If a line of the data below holds the string "badge", copy it.
====================
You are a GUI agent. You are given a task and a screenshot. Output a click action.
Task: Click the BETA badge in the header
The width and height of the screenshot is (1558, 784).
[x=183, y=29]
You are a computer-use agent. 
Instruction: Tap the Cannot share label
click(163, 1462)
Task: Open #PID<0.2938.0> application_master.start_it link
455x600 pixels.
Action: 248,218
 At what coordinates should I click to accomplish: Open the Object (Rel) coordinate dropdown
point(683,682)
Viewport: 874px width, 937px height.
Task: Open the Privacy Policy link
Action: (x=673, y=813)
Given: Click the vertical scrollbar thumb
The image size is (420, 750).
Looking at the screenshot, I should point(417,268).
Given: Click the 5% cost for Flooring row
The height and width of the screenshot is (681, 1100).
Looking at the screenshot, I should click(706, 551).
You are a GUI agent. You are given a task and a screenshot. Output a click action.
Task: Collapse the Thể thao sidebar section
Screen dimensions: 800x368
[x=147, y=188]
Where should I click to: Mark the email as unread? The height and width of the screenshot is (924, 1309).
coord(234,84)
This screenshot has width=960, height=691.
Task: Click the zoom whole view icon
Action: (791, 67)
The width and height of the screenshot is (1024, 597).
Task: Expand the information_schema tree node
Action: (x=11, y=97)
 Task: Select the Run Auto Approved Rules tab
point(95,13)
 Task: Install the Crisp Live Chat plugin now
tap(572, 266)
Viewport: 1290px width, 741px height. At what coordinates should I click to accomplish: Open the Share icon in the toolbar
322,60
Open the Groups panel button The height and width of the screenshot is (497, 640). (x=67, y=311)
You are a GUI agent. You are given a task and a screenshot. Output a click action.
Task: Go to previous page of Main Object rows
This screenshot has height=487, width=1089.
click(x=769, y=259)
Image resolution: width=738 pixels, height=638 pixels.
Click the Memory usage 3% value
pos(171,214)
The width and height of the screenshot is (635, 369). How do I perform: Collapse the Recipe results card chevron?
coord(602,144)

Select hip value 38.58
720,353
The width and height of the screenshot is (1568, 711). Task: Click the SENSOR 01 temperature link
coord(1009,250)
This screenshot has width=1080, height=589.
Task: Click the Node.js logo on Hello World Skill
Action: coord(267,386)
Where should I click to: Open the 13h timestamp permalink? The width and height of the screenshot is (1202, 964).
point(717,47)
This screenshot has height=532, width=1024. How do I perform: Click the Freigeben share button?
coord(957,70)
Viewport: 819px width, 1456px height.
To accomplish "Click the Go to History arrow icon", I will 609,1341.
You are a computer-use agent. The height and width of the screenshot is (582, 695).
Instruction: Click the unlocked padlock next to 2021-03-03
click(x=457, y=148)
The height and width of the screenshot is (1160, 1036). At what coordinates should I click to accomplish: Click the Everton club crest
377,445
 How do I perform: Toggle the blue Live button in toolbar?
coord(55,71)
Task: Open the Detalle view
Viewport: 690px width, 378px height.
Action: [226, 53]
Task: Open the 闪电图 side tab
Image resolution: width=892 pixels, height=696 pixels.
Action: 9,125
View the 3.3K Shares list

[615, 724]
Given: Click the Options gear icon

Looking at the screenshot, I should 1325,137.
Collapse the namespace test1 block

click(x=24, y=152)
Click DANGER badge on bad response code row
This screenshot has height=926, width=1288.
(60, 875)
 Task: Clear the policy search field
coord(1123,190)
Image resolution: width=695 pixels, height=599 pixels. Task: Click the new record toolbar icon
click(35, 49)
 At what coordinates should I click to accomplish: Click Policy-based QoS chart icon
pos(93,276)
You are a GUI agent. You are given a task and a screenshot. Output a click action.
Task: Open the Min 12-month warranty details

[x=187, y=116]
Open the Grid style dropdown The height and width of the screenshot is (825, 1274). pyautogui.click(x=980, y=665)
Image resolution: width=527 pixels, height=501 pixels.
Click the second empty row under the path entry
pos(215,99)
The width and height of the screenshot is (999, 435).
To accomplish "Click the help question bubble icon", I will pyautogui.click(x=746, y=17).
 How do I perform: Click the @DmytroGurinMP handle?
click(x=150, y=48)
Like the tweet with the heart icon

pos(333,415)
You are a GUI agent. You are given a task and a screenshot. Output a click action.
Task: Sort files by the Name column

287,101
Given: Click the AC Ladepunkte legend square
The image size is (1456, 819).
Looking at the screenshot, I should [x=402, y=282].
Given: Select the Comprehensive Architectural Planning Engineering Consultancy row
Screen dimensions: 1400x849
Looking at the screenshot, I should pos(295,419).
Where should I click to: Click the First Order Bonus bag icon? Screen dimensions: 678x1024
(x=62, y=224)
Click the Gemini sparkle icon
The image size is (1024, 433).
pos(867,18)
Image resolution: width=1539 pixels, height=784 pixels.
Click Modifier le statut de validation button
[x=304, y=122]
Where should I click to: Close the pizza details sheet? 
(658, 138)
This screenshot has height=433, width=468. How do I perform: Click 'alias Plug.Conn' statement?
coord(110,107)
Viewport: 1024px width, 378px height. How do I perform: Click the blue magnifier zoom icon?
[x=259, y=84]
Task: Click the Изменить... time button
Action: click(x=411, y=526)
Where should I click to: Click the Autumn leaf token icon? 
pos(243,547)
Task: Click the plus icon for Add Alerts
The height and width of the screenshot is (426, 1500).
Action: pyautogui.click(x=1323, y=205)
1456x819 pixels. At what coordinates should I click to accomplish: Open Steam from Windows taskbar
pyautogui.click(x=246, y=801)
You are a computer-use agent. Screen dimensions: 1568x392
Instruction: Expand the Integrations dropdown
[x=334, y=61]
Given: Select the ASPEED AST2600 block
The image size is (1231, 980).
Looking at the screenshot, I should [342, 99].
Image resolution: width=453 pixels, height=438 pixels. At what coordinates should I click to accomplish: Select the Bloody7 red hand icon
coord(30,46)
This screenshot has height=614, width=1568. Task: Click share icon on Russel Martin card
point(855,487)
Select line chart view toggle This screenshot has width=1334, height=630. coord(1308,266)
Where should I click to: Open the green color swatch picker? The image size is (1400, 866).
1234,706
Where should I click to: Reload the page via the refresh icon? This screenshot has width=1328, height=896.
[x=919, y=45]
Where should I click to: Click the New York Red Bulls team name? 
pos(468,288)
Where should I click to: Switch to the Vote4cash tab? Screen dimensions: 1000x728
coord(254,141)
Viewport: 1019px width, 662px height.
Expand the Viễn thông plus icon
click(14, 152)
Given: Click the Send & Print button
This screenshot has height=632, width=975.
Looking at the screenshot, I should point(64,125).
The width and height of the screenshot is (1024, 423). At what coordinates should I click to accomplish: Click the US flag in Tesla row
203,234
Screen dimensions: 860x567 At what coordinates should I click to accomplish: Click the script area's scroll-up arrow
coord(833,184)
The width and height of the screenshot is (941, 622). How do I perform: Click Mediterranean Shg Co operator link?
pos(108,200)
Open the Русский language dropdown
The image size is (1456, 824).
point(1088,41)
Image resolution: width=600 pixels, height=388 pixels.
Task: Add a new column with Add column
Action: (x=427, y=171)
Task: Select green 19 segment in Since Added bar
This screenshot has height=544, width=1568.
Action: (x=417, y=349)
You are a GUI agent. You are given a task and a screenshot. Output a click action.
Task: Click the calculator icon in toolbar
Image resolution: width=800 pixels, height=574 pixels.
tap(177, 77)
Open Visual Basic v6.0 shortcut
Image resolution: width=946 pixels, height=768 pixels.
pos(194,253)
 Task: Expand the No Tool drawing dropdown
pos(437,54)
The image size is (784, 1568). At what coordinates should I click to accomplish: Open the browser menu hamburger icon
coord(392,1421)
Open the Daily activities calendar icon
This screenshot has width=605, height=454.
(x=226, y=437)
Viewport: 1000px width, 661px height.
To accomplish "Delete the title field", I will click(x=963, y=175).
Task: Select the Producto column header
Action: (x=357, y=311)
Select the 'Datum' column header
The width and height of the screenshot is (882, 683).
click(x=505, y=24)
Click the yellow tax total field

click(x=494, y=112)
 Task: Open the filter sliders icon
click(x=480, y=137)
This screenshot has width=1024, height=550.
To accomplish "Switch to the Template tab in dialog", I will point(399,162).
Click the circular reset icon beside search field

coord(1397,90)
====================
**RESPONSE TO THE TASK:**
Task: Click the BETA badge in the header
Click DANGER badge on bad response code row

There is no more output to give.